**Source material**
== Segment start ==
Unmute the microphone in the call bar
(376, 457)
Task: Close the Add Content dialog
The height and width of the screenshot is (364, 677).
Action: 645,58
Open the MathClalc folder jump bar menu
== Segment end ==
== Segment start ==
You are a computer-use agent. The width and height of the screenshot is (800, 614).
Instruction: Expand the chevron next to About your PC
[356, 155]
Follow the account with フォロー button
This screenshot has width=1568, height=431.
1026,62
== Segment end ==
== Segment start ==
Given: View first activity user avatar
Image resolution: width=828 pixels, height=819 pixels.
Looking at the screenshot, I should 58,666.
== Segment end ==
Take the line above containing "Task: Close the Add Content dialog", the line containing "Open the MathClalc folder jump bar menu", and all lines in between, and copy them exactly without anything else.

**Expected output**
Task: Close the Add Content dialog
The height and width of the screenshot is (364, 677).
Action: 645,58
Open the MathClalc folder jump bar menu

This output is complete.